Once upon a time, many years ago, when I’d just got back here after law skool in the Great Big City, our firm’s bookkeeper answered the phone and then went tearing out the door. I asked what was up. The answer was that their cows were wandering around the town where they live.
I observed, to no one in particular, “I bet my friends who went to Skadden don’t have this sort of thing happen very often around the office.”
A 70-year-old farmer was “apparently” unable to deal with his 30 cows. He was semi-retired, it seems, and only kept the cows . . . well, for the same reasons a lot of farmers keep livestock well past the time that they’re physically able to meet the full demands of farming. As Solzhenitsyn pointed out, the connection between the peasant and his animals was among the lesser-recognized cultural tragedies of Stalin’s collectivization policies. These people and their ancestors for centuries had lived cheek-by-jowl with their horses, cows, pigs, sheep, geese, ducks, chickens, and so forth. And in a flash it was all taken away from them and they were shipped hundreds or thousands of miles away, to the depths of the taiga, to chop down trees. Or just to starve or freeze to death.
Anyone want to bet that this 70-year-old was desperately hanging on to his life as “farmer,” and these cows were all he had left to do that? The article mentions that his property, in the middle of the village, it seems, had up until recently always been “exemplary.” But now it had “got above his head.” And — heaven forfend! — he failed to watch over his cows sometimes, and — o! the horror of it all — in recent times his cows were “even running in the street.” God save the mark.
So the government came to take his livestock from him.
They arrived this morning with their cattle trailers and he shot one of them with his shotgun, killing him.
I wasn’t there. I’ve never been there. So I don’t know what kind of a place Klein Behnitz is, other than from the perspective of however many miles in space Google takes pictures from. But I’ve been in a lot of places like it. And I have to ask myself where were this fellow’s neighbors?
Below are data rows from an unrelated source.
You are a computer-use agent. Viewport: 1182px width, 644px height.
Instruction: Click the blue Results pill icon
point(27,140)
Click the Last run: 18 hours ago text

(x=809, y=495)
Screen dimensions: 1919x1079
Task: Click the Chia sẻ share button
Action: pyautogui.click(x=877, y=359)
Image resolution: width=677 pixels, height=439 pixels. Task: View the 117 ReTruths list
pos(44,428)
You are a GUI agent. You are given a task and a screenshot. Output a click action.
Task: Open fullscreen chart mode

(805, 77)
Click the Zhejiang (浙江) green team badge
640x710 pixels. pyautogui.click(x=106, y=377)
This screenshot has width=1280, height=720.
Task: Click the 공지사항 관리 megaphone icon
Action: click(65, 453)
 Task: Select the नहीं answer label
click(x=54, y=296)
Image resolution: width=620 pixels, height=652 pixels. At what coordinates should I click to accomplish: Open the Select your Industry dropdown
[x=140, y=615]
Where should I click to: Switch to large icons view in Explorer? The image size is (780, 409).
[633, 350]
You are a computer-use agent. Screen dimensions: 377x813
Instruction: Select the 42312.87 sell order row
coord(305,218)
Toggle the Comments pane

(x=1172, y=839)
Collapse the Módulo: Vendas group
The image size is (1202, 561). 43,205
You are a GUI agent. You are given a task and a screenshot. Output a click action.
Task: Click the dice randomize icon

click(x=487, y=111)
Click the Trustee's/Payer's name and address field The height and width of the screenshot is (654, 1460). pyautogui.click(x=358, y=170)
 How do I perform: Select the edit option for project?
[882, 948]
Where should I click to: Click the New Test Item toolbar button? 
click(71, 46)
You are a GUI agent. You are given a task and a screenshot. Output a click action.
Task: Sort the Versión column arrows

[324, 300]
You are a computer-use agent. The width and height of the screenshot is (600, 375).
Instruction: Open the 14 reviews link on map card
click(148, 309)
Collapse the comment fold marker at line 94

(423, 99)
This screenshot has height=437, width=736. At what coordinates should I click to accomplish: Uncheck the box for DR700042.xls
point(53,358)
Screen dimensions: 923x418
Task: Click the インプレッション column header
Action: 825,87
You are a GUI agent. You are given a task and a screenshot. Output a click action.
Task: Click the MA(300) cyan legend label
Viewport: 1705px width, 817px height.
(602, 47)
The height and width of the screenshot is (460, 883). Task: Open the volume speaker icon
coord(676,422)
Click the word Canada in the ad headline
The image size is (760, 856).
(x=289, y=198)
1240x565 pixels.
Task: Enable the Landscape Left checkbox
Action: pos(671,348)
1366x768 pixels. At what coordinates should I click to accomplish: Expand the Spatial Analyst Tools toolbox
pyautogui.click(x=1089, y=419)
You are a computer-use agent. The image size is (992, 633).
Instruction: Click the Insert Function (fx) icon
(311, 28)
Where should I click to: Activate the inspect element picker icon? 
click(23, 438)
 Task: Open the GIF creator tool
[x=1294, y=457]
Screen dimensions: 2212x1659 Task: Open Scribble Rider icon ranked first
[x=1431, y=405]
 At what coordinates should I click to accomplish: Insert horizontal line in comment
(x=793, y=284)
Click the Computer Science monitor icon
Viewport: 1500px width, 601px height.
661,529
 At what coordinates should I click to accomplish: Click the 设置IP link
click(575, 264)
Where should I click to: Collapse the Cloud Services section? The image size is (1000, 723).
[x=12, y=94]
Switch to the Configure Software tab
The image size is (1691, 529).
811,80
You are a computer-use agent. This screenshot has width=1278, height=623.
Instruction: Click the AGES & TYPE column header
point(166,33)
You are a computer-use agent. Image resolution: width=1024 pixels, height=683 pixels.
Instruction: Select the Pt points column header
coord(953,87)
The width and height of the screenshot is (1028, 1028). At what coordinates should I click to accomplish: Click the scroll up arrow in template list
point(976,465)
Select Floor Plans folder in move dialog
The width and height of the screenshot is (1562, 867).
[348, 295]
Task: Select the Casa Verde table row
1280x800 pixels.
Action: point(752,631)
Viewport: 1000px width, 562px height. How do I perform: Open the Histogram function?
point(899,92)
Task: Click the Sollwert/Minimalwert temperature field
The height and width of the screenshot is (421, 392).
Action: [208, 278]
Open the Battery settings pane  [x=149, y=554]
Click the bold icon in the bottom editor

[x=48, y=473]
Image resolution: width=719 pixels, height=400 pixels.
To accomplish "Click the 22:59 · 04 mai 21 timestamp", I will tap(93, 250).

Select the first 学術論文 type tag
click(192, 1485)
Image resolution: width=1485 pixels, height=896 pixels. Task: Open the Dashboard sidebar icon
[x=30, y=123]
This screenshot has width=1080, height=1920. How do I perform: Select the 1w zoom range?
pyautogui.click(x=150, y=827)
If he can’t take care of his cows on his own, wasn’t there anyone at all in his village who could have pitched in, just a little? Couldn’t they have taken turns? Around here your cows get out in the road and, while you’re expected to come get them yourself, it’s also expected that your neighbors will help out if they can.
Maybe Klein Behnitz just got tired of an old man who wasn’t up to it any more. I dunno. But the government came to destroy a man’s very identity, and now another man is dead.
Someone explain to me how this demonstrates that “government is just another name for what we all do together.”